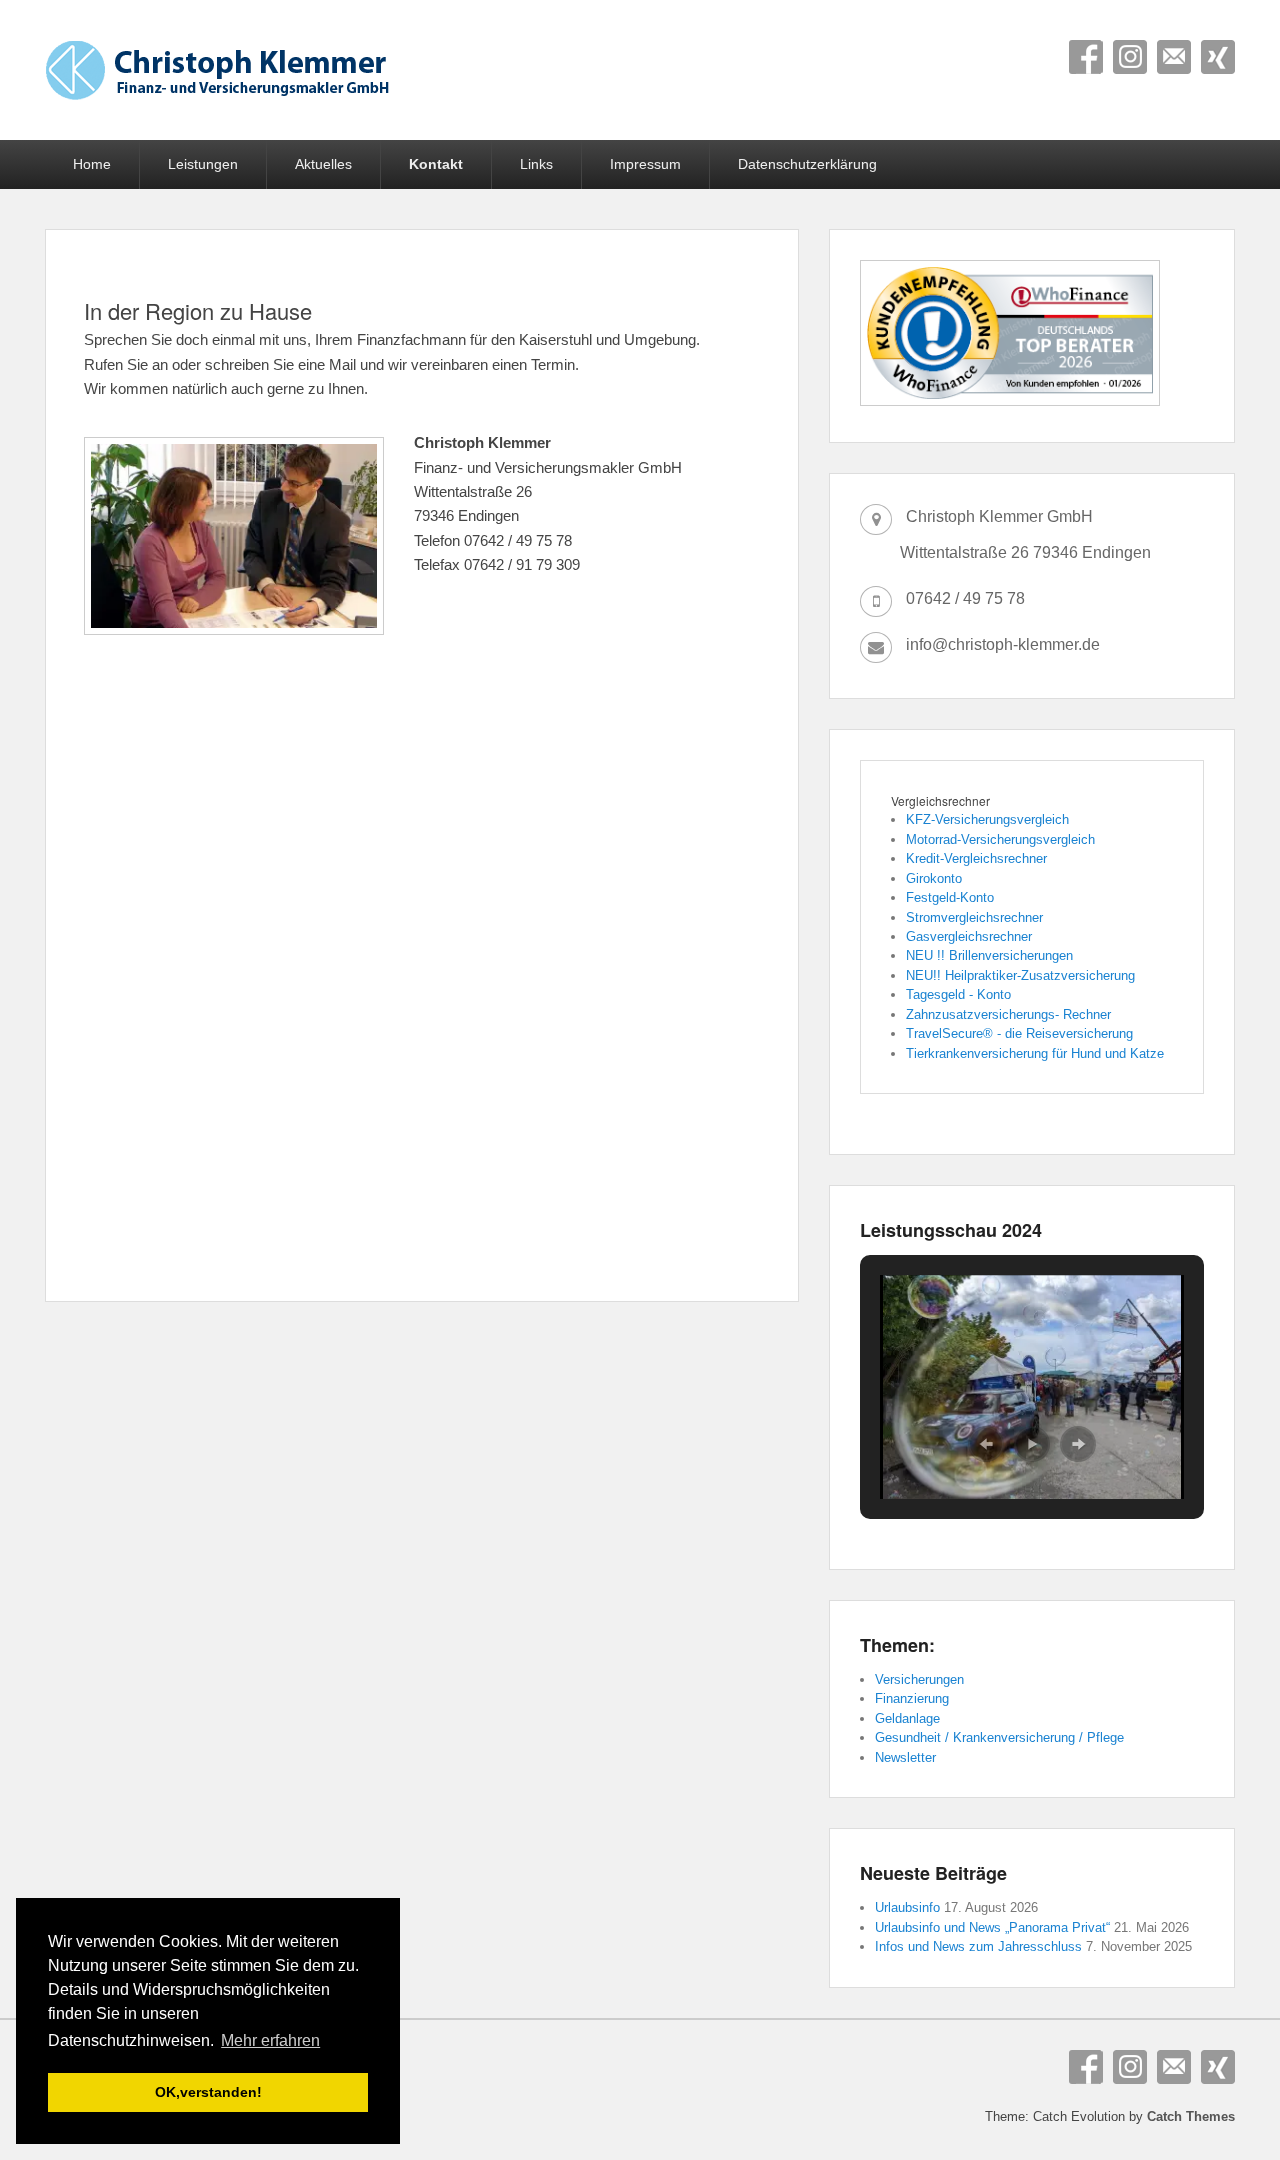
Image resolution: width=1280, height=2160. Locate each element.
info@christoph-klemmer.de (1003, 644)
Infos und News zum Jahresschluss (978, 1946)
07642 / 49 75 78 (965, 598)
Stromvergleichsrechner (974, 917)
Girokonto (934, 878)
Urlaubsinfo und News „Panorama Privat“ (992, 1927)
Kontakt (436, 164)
==
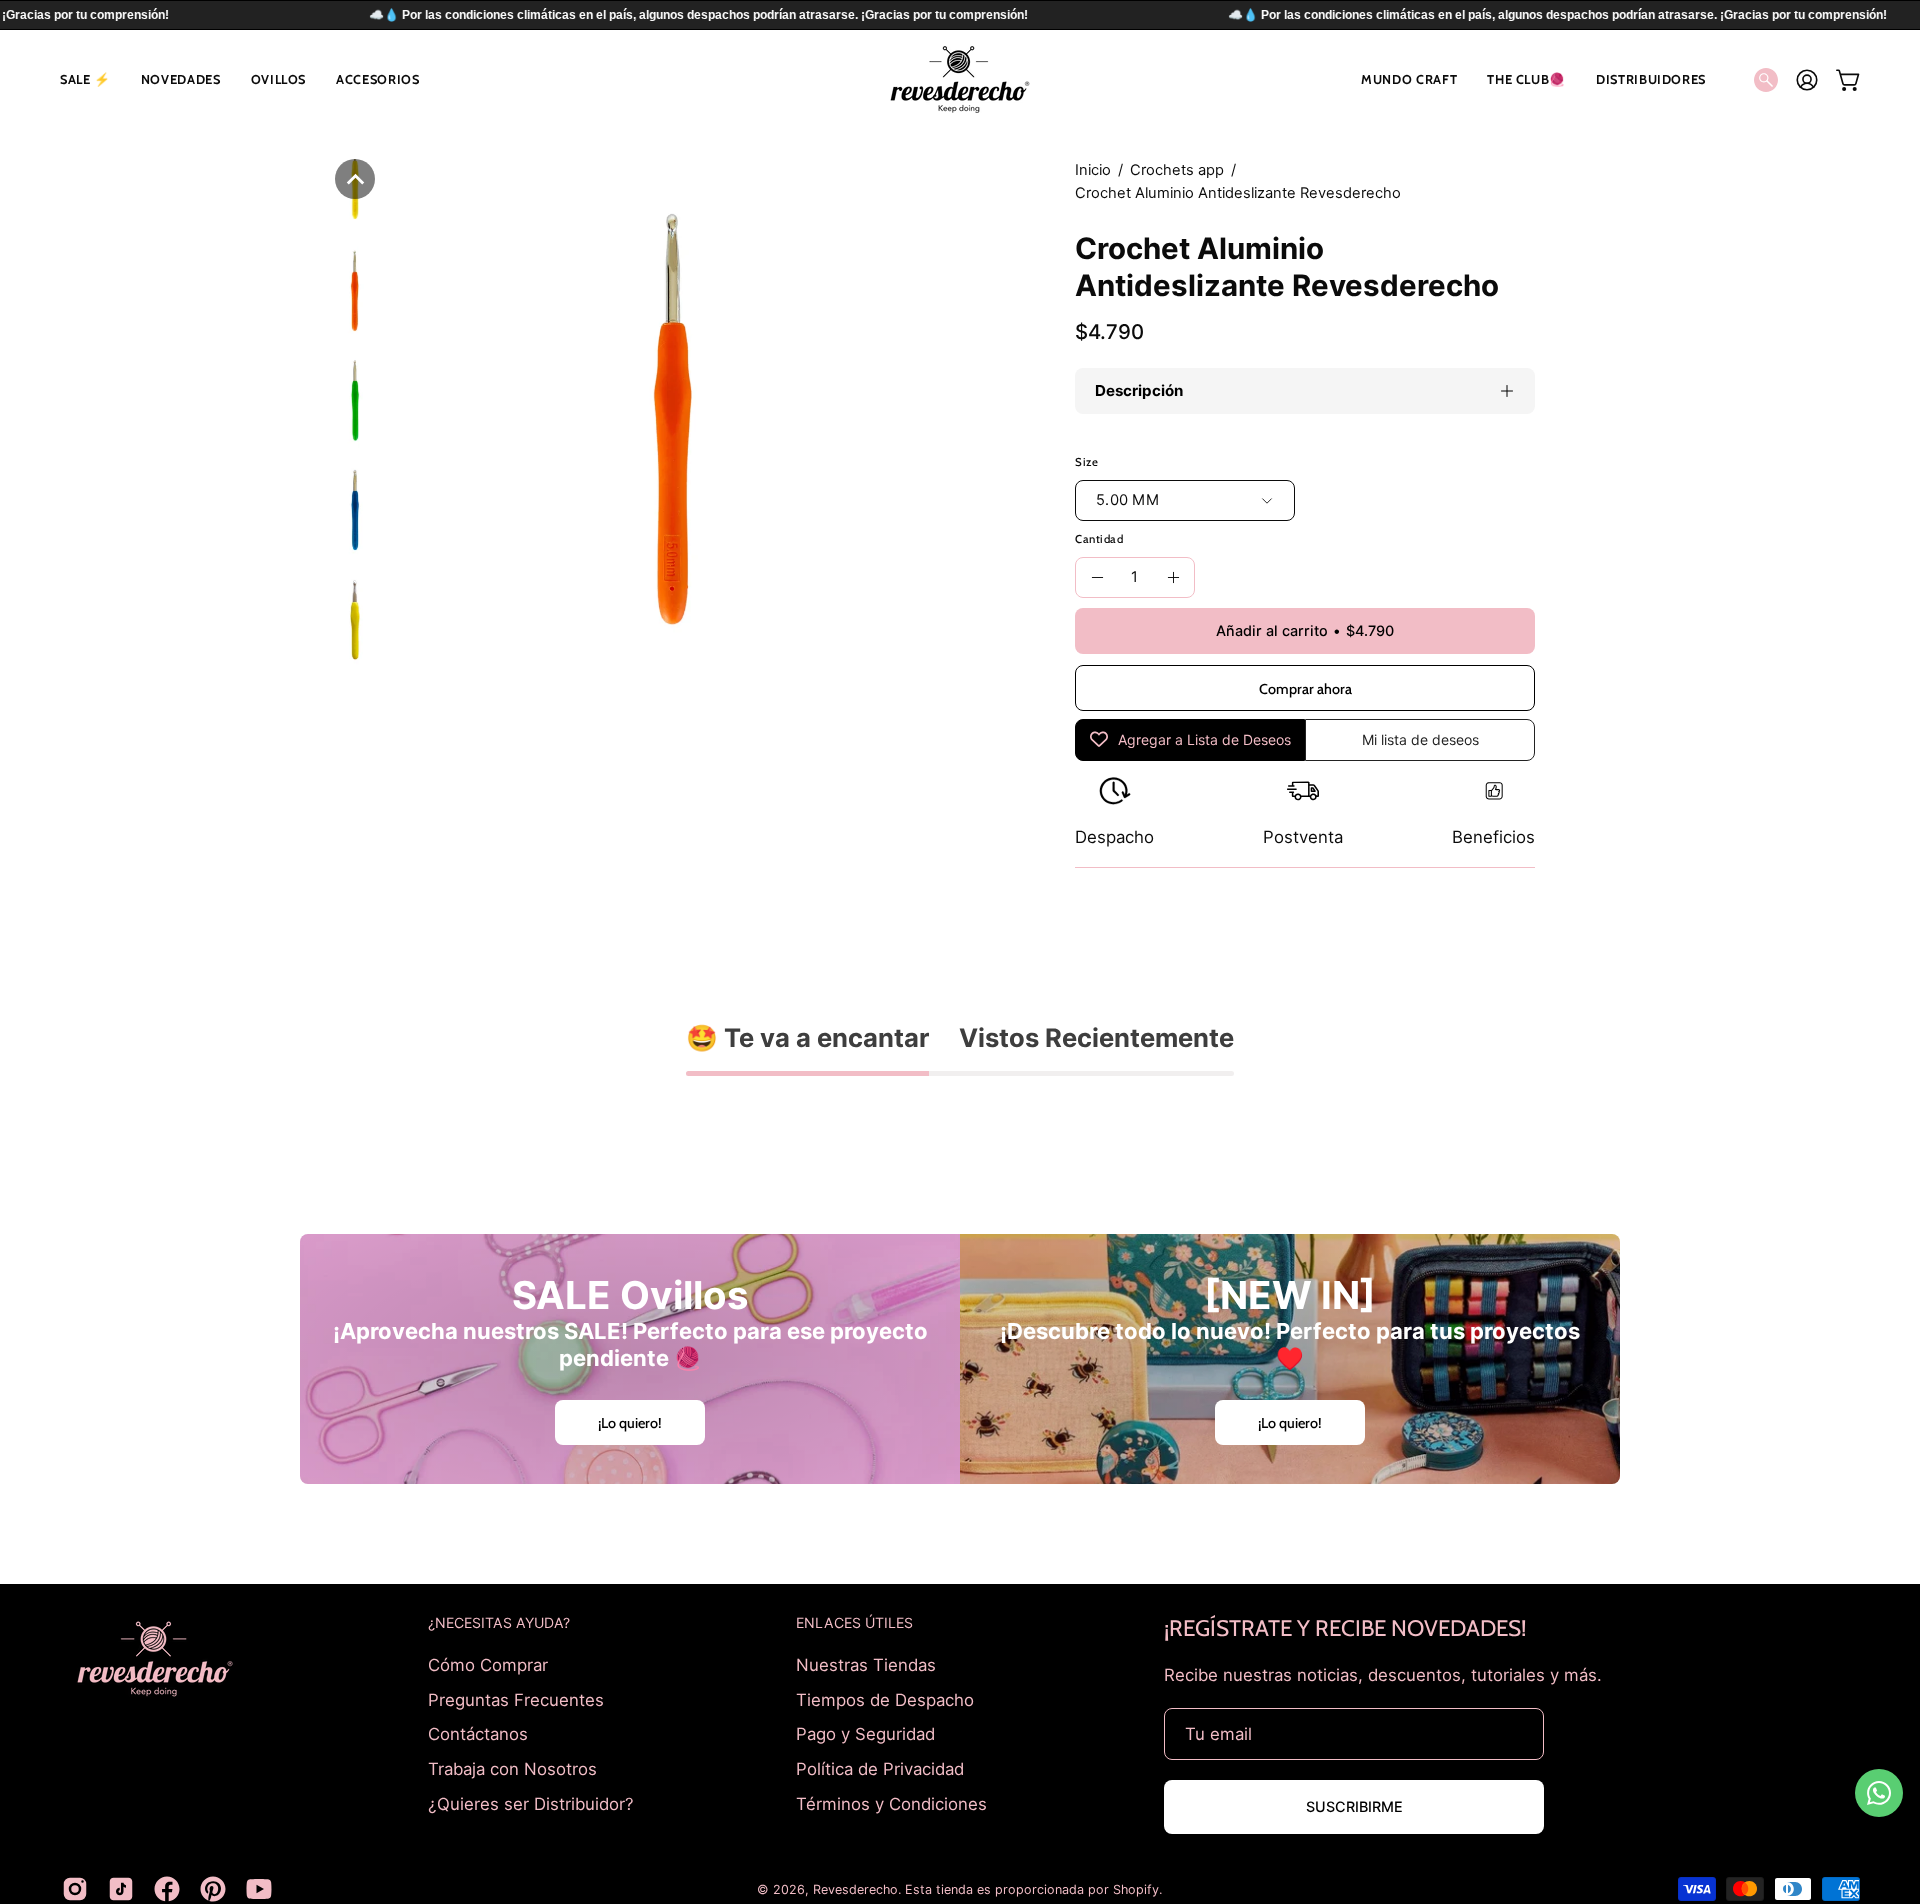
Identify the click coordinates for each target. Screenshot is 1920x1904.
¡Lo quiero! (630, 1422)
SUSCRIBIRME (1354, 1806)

# What to produce:
Every line in the data above that includes the word "each" should be copied.

# Task output:
Image resolution: width=1280, height=2160. Locate each element.
Identify the click coordinates for each target. Screenshot is 1920x1904.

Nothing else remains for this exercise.